それでも私は強くありたい

 弱くなくっちゃ、あなたに守ってもらえない。強いままの私なんて、誰も構ってなんてくれない。ひとりでも大丈夫そうだし。皆そんなことを言う。は?大丈夫ってなんだよばか。放任主義のくそやろう。ああもう私、強いままではいられない。いつかはあなたに守られたいの。

 私は大して強くなんてない。ただちょっと我が強いだけ。皆それほど弱くなんてない。ただ頼るのが上手いだけ。放っておいて欲しかった。差し伸べられた手は掴まなかった。放っておいて欲しかったけど、生きてるだけじゃあつまらない。

 本当はいつか証明して欲しい。私が私の答えになったら、あなたに証明して欲しい。でもそれなら、あなたより先に死んじゃったら私は、あなたを解き明かせないままで暮れる。もし私、先に死んじゃったなら、こっそり答えを教えてあげる。だからあなた、先に死んだらば必ず、あなたの答えを教えてください。それがどんなに難解でも、じつは単純でもどっちだっていい。あなたという問いと答えを得た私を、私はずっと問い続けて、最期の瞬間にきっと解き明かすから。

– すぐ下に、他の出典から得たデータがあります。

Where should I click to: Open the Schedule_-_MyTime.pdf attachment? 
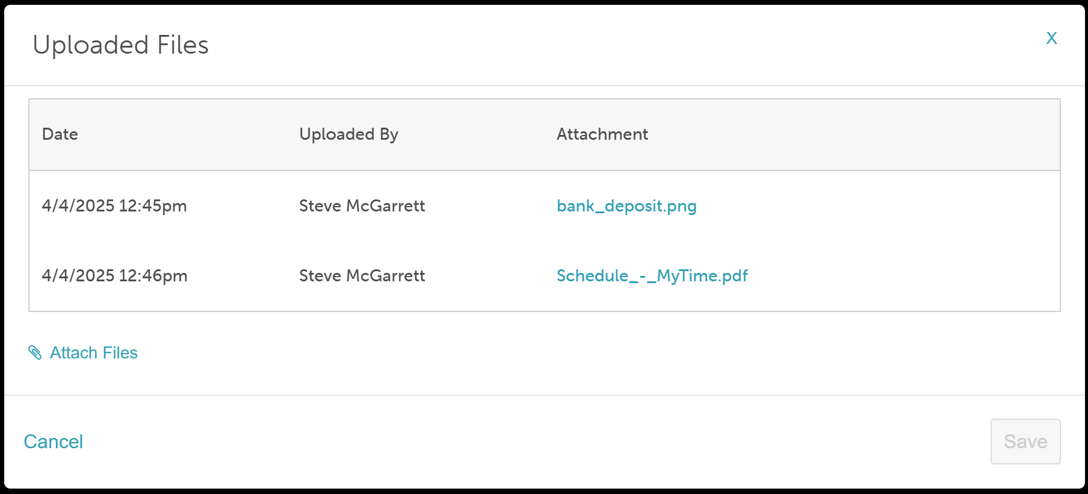(x=652, y=276)
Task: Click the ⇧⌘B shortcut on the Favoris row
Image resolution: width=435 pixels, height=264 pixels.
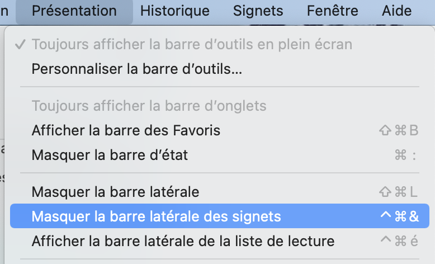Action: point(398,130)
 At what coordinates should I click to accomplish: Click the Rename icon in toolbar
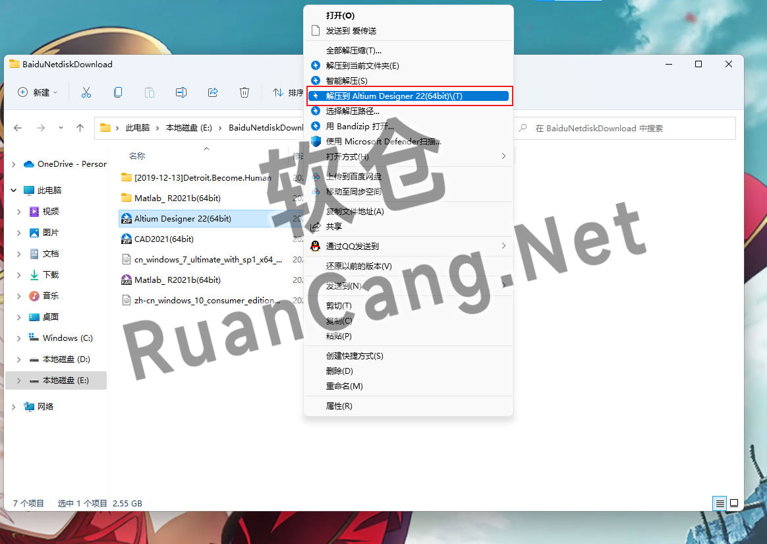coord(181,92)
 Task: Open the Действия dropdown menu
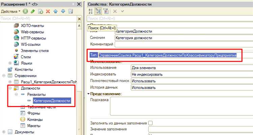click(x=10, y=11)
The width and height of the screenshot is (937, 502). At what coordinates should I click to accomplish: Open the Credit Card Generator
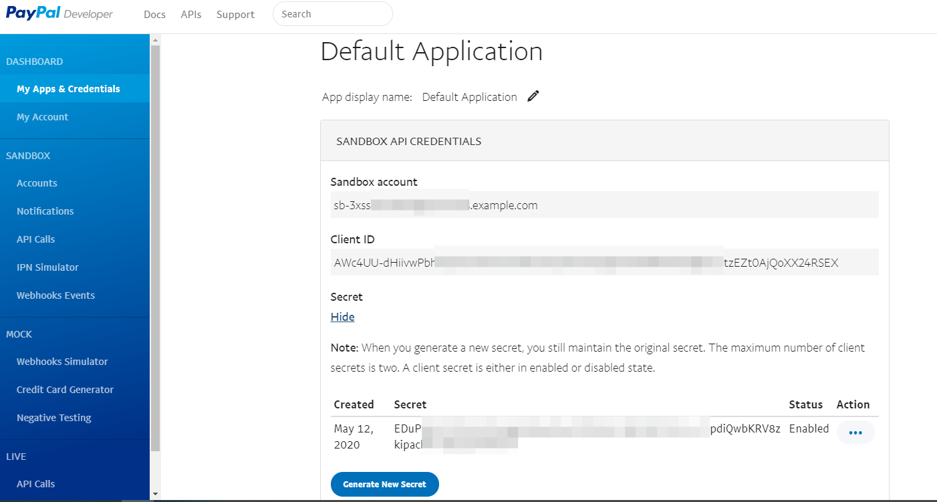(65, 390)
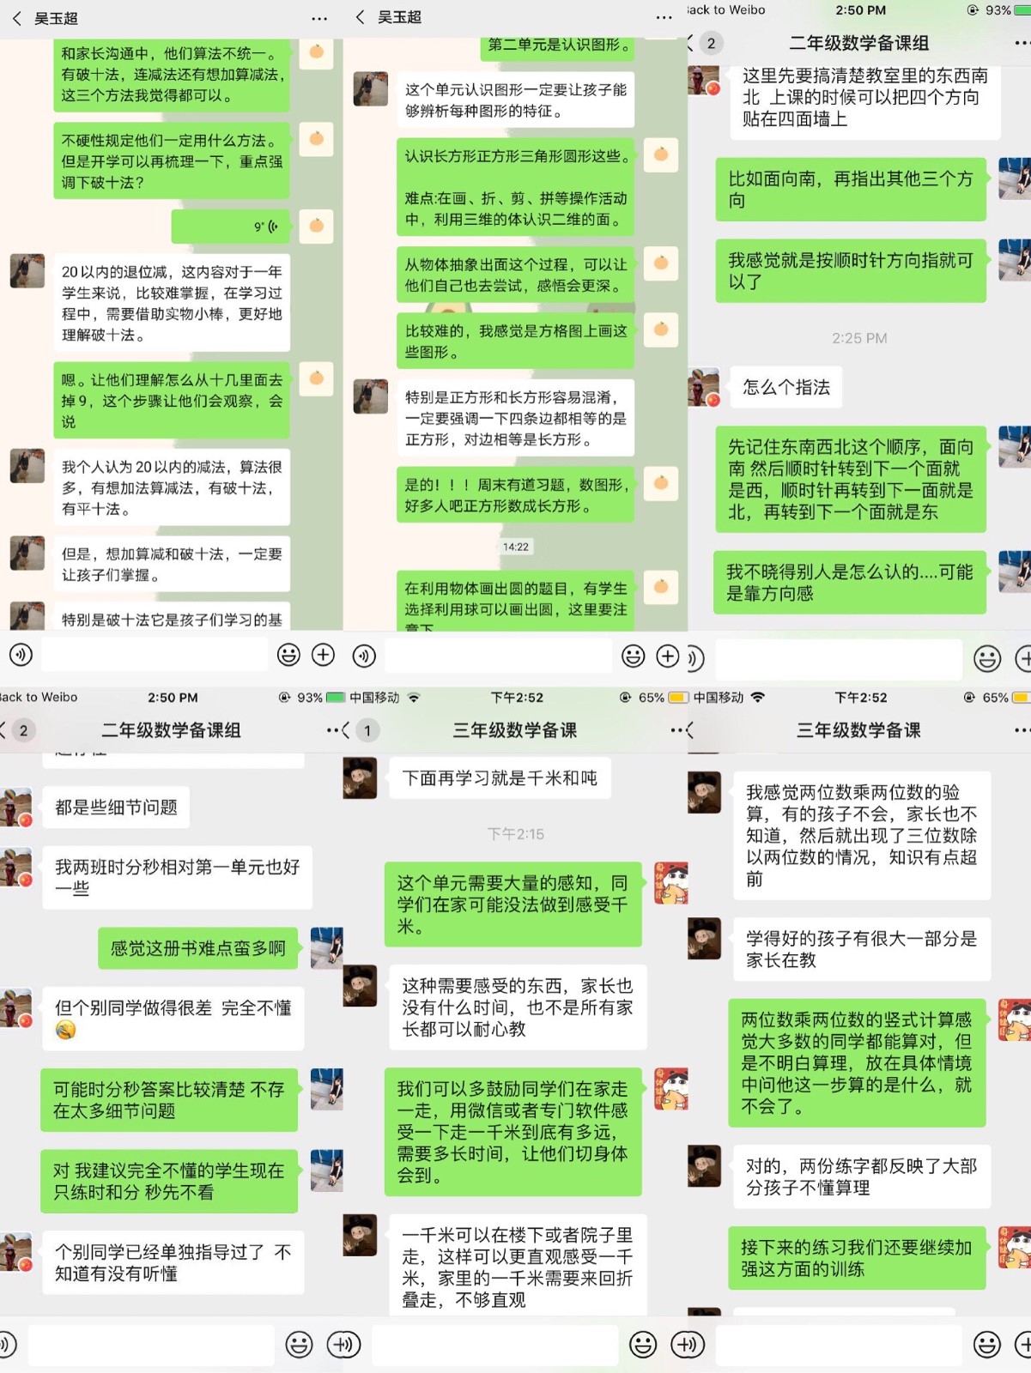Tap plus icon in bottom-middle 三年级数学备课 chat
The height and width of the screenshot is (1373, 1031).
[x=688, y=1345]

 強がりでいつも誤魔化している。たまには守って欲しかったのに。強がりにはいつだって勝てない。それならいっそ、ちゃんともっと、今よりずっと。強く、強くならなくっちゃ。私を守ってくれる未来のあなたの、今を守ってあげなくっちゃ。強がりから始まった強さも、なかなか悪くはないものよ。あなたの弱音が積もった弱さも、弱みも今だけ抱いていてあげる。